Another tragedy is San Antonio Road. There are nice bike lanes west of El Camino, but they disappear with no warning once you get to El Camino and then what do you do? A bicyclist was killed here last year, possibly because he just did not know that his bike lane would disappear when he got to the other side of the intersection and then he got pinned by a passing car.

I am glad that cities are at least saying they have to fix these problems.


8 people like this
Posted by At the bottom
a resident of Another Mountain View Neighborhood
on Feb 13, 2017 at 10:27 am

A bike route around the bottom of the bay would help people get into SV from the Fremont area. Things seem to become disjointed south of Sunnyvale.


Like this comment
Posted by Reality Check
a resident of Another Mountain View Neighborhood
on Feb 15, 2017 at 11:07 pm

Google employees who live in Palo Alto typically use the bridges over/under 101 in Palo Alto, and East Bayshore or the Bay Trail to get to Google. A small number who live in South Palo Alto are forced during the winter months to use San Antonio or Rengstorff.

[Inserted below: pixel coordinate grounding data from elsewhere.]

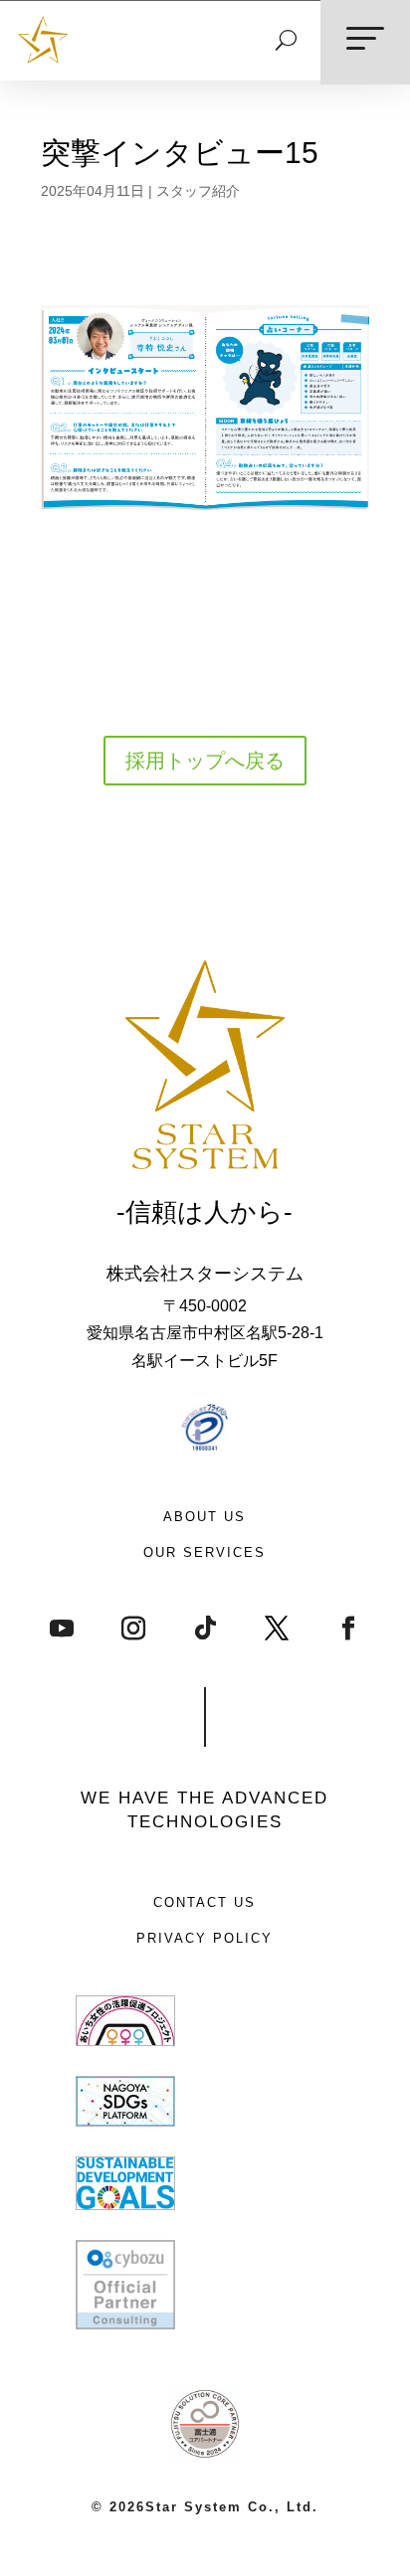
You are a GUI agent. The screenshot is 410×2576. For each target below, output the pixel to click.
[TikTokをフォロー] (205, 1627)
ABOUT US (204, 1516)
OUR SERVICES (204, 1552)
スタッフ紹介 (198, 191)
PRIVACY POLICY (204, 1938)
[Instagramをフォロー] (133, 1627)
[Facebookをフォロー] (348, 1627)
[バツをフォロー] (277, 1627)
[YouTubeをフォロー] (62, 1627)
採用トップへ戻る (205, 761)
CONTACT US (204, 1902)
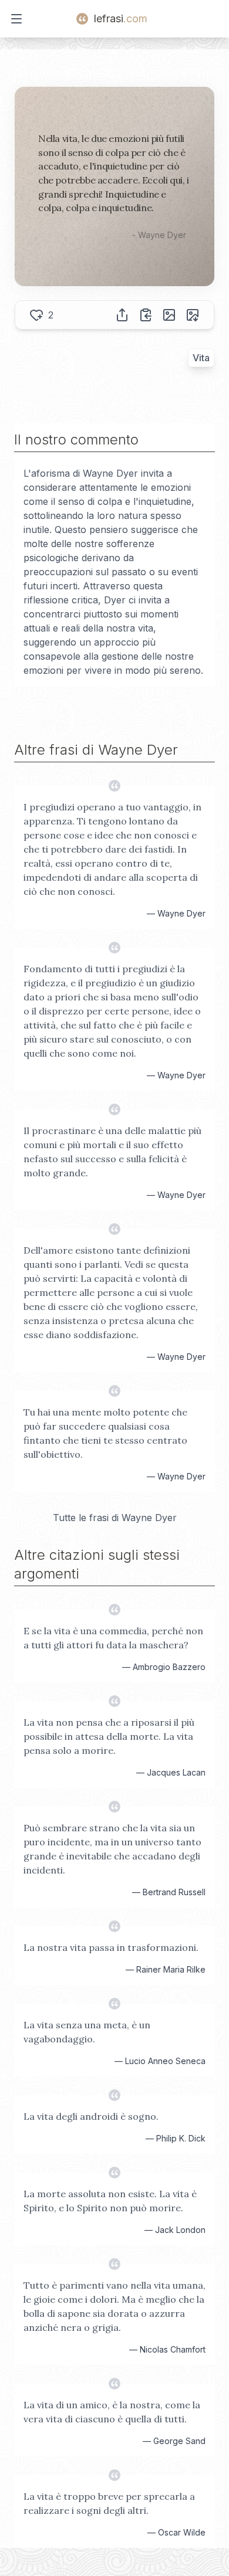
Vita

A more pressing issue is MV and LA commuters who have no way to get through to Google and LinkedIn and Intuit on streets like Rengstorff and Shoreline. In other words, it looks like this project is the Flavor of the Month but not the main course.

(Does anyone know what that cryptic statement at the end of the article means...?)


2 people like this
Posted by Brian Jones
a resident of Waverly Park
on Feb 23, 2017 at 8:01 pm

There is already the popular Bay Trail that I use going from Mountain View to Redwood Shores but it badly needs repaving in several sections through Palo Alto, East PA, Menlo Park and Redwood City.

I wish this would be given priority and attention before embarking on new trails.